━━━ EXTRACTO PROPORCIONADO ━━━

La ridícula idea de no volver a verte



Si de títulos se tratara, es posible que este libro no lo hubiese mirado, lo cual hubiera sido una pena. Ahora comprendo, porque se supone que ya lo sabía, que no hay que dejarse llevar por los títulos, es necesario indagar un poco más, tomarse el trabajo de leer los comentarios al respaldo o abusar del librero y hojear el libro. No obstante, gracias a que no tuve la oportunidad de escoger, este maravilloso libro llegó a mis manos y se quedó para siempre en mi vida (¡esos son los regalos que alegran la existencia!), es de esas historias que se instalan en lo más recóndito de tu ser y no hay marcha atrás, aunque tengo la sospecha de que eso ocurre con todos los libros, la diferencia es que unos trascienden más que otros.

━━━ DATOS REGISTRADOS ━━━

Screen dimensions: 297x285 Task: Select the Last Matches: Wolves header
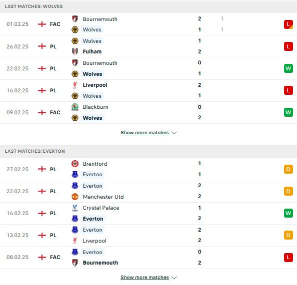pos(34,6)
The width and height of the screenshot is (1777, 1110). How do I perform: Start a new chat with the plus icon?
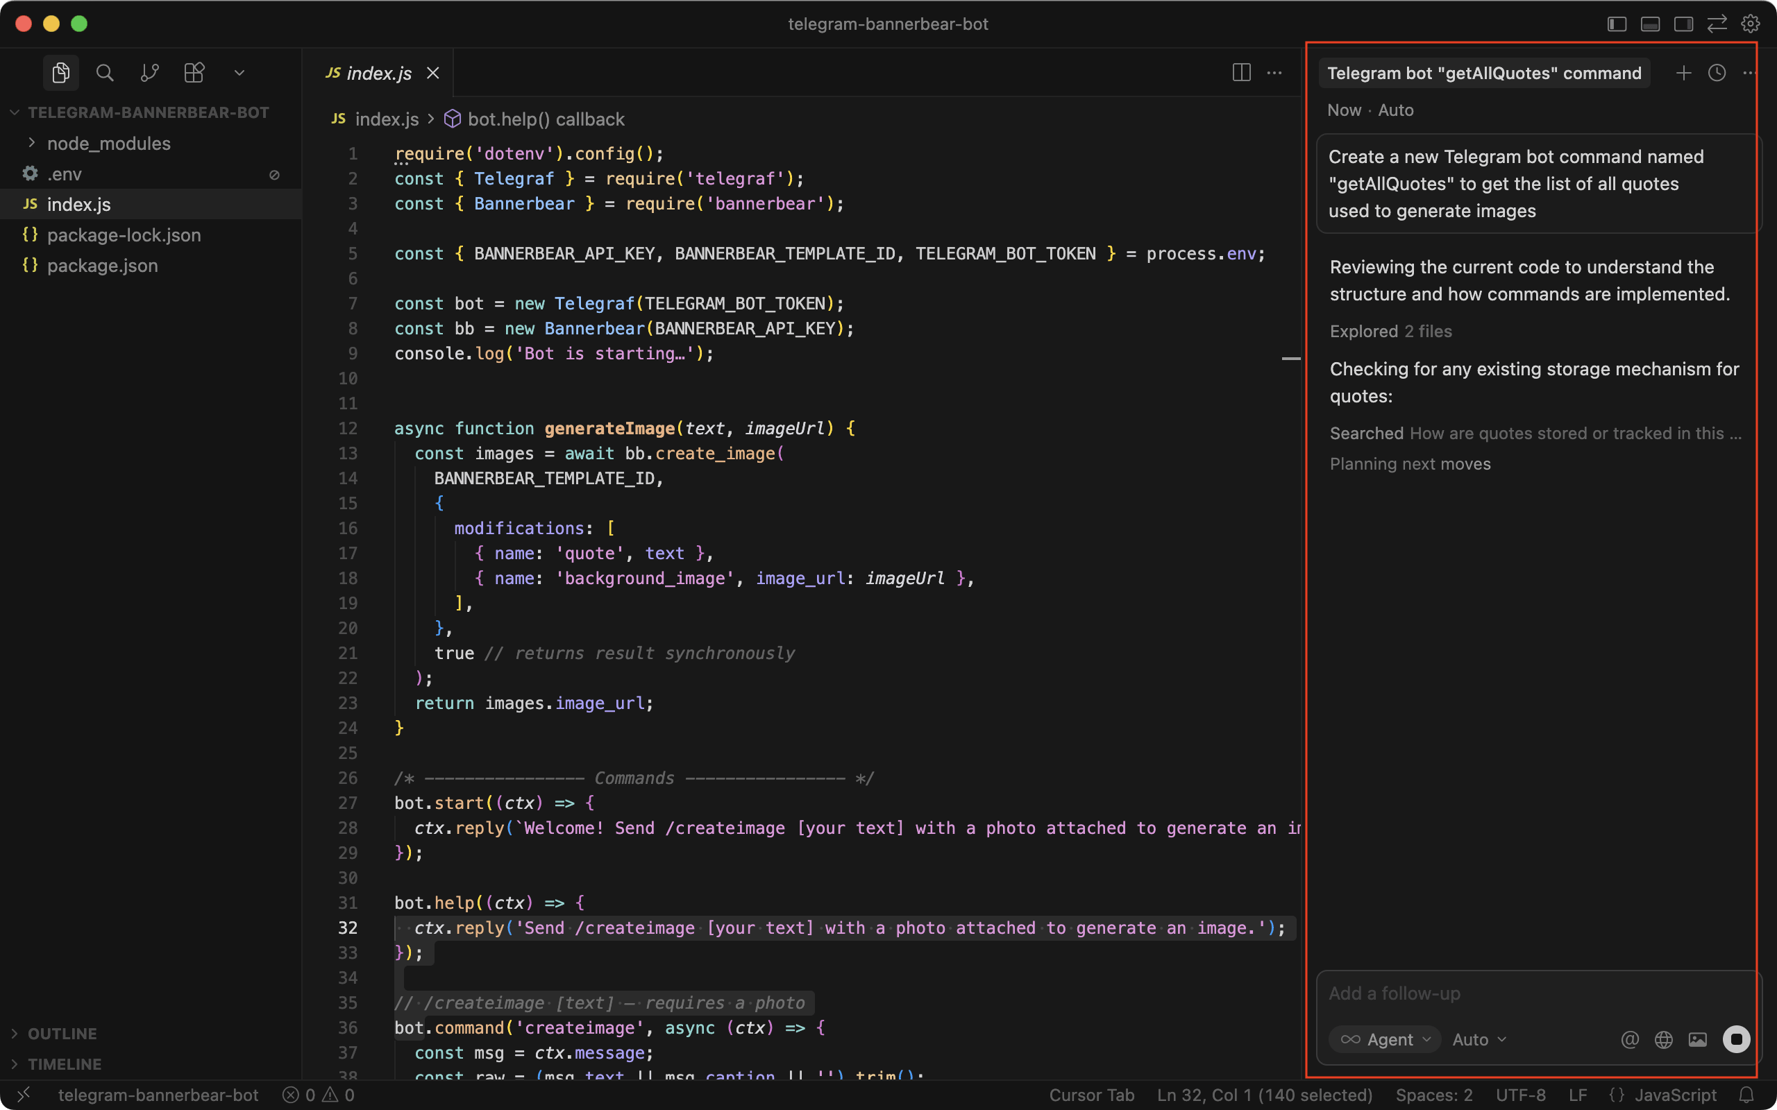point(1683,73)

━━━

#### [TAREA SOLICITADA]
Reproduzca palabra por palabra y sin omisiones el extracto proporcionado.

#### [RESPUESTA]
La ridícula idea de no volver a verte



Si de títulos se tratara, es posible que este libro no lo hubiese mirado, lo cual hubiera sido una pena. Ahora comprendo, porque se supone que ya lo sabía, que no hay que dejarse llevar por los títulos, es necesario indagar un poco más, tomarse el trabajo de leer los comentarios al respaldo o abusar del librero y hojear el libro. No obstante, gracias a que no tuve la oportunidad de escoger, este maravilloso libro llegó a mis manos y se quedó para siempre en mi vida (¡esos son los regalos que alegran la existencia!), es de esas historias que se instalan en lo más recóndito de tu ser y no hay marcha atrás, aunque tengo la sospecha de que eso ocurre con todos los libros, la diferencia es que unos trascienden más que otros.